Y así es una maestra cualquiera que ha querido aprender a trabajar en la diversidad: utiliza apoyos visuales para anticipar la secuencia de actividades, divide las tareas en pasos más pequeños, para atenuar la frustración de una parte de la clase y lograr que quiera atender más. Ofrece descansos más breves y estructurados e intenta mantener un clima emocional seguro: “chicos, no olviden que equivocarse no es un fracaso, sino parte del aprendizaje”. Con ese mensaje mi hija ha ido creciendo a medida que va observando esta forma de trabajar de su querida tutora curso tras curso.

Nada es improvisado. Diseñar para todos implica anticipar la variabilidad del alumnado desde el principio, igual que en arquitectura se diseña un edificio con rampas, ascensores y puertas amplias sin esperar a que llegue una persona que los necesite. Cuando el diseño es universal, nadie queda fuera. Antes hablábamos de adaptaciones individuales; ahora, de opciones disponibles para cualquiera.

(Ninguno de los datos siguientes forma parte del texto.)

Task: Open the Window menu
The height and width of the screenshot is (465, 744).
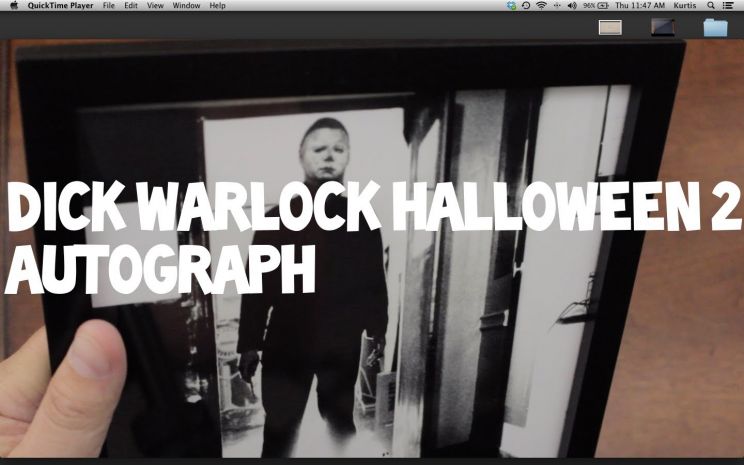Action: click(186, 6)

Aquí no hay recetas. Es cierto que un día nos puede salir mal. Pero al menos, desde el DUA me planteo la intención de mirar de otra manera la enseñanza. Y me pregunto: ¿qué barreras podría encontrar mi alumnado?, ¿cómo puedo ofrecer alternativas?, ¿cómo puedo hacer que el currículo sea accesible, comprensible y motivador para todos? Antes recuerdo que pensaba eso de “¿qué le pasa a este alumno?”, y me quitaba el sueño. Ahora, aunque siga errando, intento hacerme otro tipo de preguntas “¿qué necesita este alumno para aprender?”. 

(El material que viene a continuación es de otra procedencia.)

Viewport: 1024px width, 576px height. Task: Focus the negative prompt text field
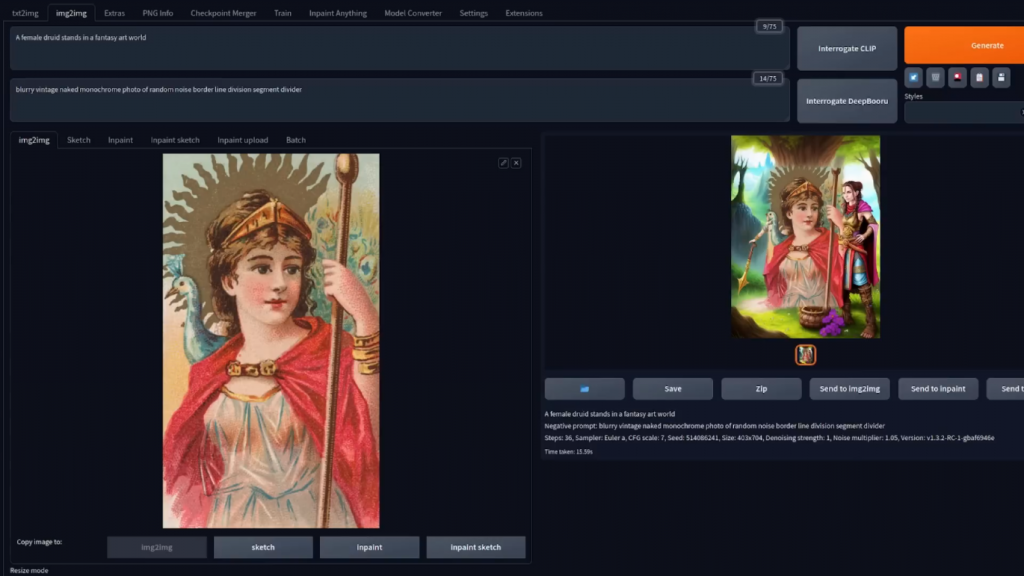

Va a tocar el timbre. La maestra recoge los trabajos de su alumnado. ¡Qué diferentes son entre sí!. Daniel ha escrito un texto claro; Marcos ha hecho un mapa visual lleno de color; Ana trabajó en pareja logrando mantener la calma; Lucía ha usado pictogramas y ha grabado en un audio lo que significan. Todos los entregan. “¿Y todos lo hicieron bien?”, le pregunto a mi hija. “No lo sé, pero al menos lo intentaron”.

Acaba otro día y pienso: “caramba, un aula así sí que se parece a la vida”. Hay creatividad, soluciones, frustración, logros, éxitos y fracasos. Y con eso que llaman DUA hay también ahora un poco más de justicia educativa. La que logra cambiar la escuela para que todos, por fin, encajen.